Full Review: Bastion (~9 hours)

Editor’s Note: Bastion has been reviewed previously.  This review is more complete and in-depth.

From start to finish, Bastion is narrated by a guy introduced as “The Stranger” who sounds like he dropped out of the Wild West to describe the events of the game world and of the game’s hero, “The Kid”. It’s a novel concept. If books and movies can have a narrator, why not a video game? Beyond narration, Bastion is heavy on quality artwork, occasionally charming music, and fun yet repetitive action, that ultimately ends at around the right time – for me, the nine hour mark.

Bastion starts after “The Calamaty”, perhaps an event not big enough to be apocalyptic, but distressing to the world. Aside from frequent enemy encounters, some people left in the Calamaty’s wake have been reduced to ash. After an introduction to combat, you arrive at the Bastion, a central hub that needs to be rebuilt a building at a time.

Early on, the narrator himself is found along the way and he goes straight to the Bastion. He slowly teaches you that cores have been scattered throughout the world. Cores remember the world as it was, and reclaiming them restores peace to the land of Bastion. It’s a bit of a weak story, but the narrator keeps it moving. Though the Bastion is mostly empty upon arrival, you can head north to the Skyway, and land in places where cores can be located.

Speaking of land, from the start of the game, land springs from beneath your feet as you travel. Though some land is already there, most of the time it’s arriving from what looks to be a blurred painting below you. This was likely just a stylistic choice made by the developers, and much as I do like it, I wish there was a story hook for why it’s in the game.

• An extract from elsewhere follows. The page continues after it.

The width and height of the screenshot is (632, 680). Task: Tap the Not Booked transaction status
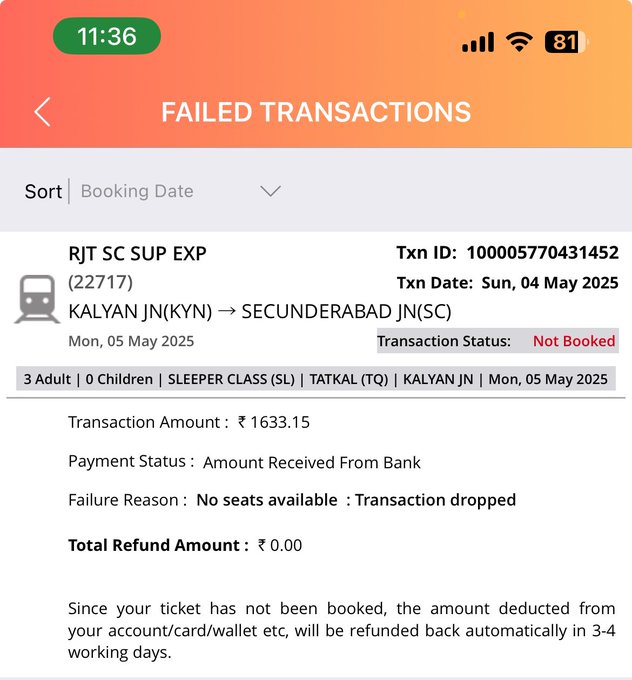coord(574,341)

Combat is a high-point. You find a hammer early on, only to find a repeater after a bit of fighting some ghost-like creatures. More weapons make themselves available throughout the game, and you can upgrade weapons in the Bastion at a forge. Doing so involves using an upgrade tree with two options per row of upgrades. Your repeater as an example, one option might increase reload time by a percentage, and another might increase ammo capacity — and you can’t have both.

Combat is a back and forth between upgrading the two weapons you have, and testing them in the field. It’s worth noting you have a slot in your arsenal for magic, but the choices for types of magic aren’t that great. It’s also worth noting that you fight a lot of the same types of enemies until a new enemy is finally introduced. This is a big drawback in my opinion.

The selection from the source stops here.